All the news that's fit to . . . draw
Comic-book journalism is a rare phenomenon, and there are few better practitioners than Joe Sacco. The work might be labour intensive, but the results can tell stories that other mediums can’t, writes PATRICK FREYNE
‘IN SOME ways it’s at the drawing table where I feel the effects of what I’ve been told during the story-gathering phase,” says comic-book artist and journalist Joe Sacco. “When spending hours and days drawing a real person, you have to inhabit them. You have to think about their bodies and the expression on their faces and you have to think about what they told you. If someone says, ‘And then they tortured him by shooting him in the leg,’ it’s one thing to hear it, but it’s another to imagine it and recreate it . . . you have to put yourself there.”
I’m not sure Stan Lee has ever been emotionally affected by the violence in his comics. But Stan Lee has probably never stood in a refugee camp or driven through a war zone. Joe Sacco, on the other hand, has, and he has invented a genre – comic-book journalism – in which to document such experiences.
His award-winning volumes from Palestine and Bosnia, and newly collected shorter reports from India, Chechnya, Malta and Iraq, are beautifully rendered narratives, underpinned by serious journalistic research and disturbingly real material. In recent years his work has featured in the Guardian and Harper’s Magazine.
There are some precedents for this. “There was the London Illustrated News,” says Sacco. “And Harper’s Magazine would send illustrators out on civil-war campaigns to draw . . . They weren’t doing a comics format with multipanels but the idea of using illustrations for news existed until photography sort of killed it.”
Sacco arrived at the genre almost by default. His family moved from Malta to Australia to America by the time he was 11. In adulthood he began producing comics, including an experimental autobiographical comic called Yahoo (collected in Notes from a Defeatist), but his career aspirations lay in journalism.
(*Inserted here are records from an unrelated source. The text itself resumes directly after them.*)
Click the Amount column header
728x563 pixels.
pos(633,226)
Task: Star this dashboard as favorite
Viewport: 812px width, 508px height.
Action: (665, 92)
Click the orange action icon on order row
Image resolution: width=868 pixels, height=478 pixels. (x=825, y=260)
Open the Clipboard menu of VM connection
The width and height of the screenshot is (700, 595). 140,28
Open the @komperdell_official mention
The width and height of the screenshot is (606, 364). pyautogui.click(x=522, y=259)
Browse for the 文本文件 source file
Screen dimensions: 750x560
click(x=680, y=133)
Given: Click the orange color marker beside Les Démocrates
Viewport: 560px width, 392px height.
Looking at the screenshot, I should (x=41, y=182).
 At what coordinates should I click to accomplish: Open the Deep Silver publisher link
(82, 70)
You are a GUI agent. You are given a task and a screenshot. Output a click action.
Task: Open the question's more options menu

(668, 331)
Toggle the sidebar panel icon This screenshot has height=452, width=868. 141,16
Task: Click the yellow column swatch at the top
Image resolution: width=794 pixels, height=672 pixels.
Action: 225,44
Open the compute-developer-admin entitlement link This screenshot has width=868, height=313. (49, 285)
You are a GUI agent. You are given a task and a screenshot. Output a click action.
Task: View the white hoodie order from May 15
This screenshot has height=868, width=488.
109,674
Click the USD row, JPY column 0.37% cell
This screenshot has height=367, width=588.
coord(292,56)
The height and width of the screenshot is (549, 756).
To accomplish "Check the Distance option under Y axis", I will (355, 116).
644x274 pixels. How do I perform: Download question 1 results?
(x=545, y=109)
“I trained as a journalist and I wanted to be a foreign correspondent,” he says. “But all the journalism jobs I got were very disheartening. They had nothing to do with writing news. I was a copy editor or I was writing a business column while knowing nothing about business. It was kind of bulls**t. I worked for a city magazine and someone would sell an advertisement, drop a card on my desk and say, ‘That guy just bought an ad, maybe you’d like to write a story about his business?’ That’s not why I got into journalism.”
In the early 1990s, he was scraping a living as a comic-writer and illustrator, in Berlin, when he decided to go on a trip. “The Middle East began to interest me a great deal, because I realised that the American-style journalism I’d been studying had done me a disservice,” he says. “By absorbing newspapers and television news I’d made this equation that Palestinians were terrorists . . . That changed around the early 1980s when Israel attacked Lebanon. Suddenly everything I knew about that region began to look different. I educated myself and I . . . was furious at American journalism.”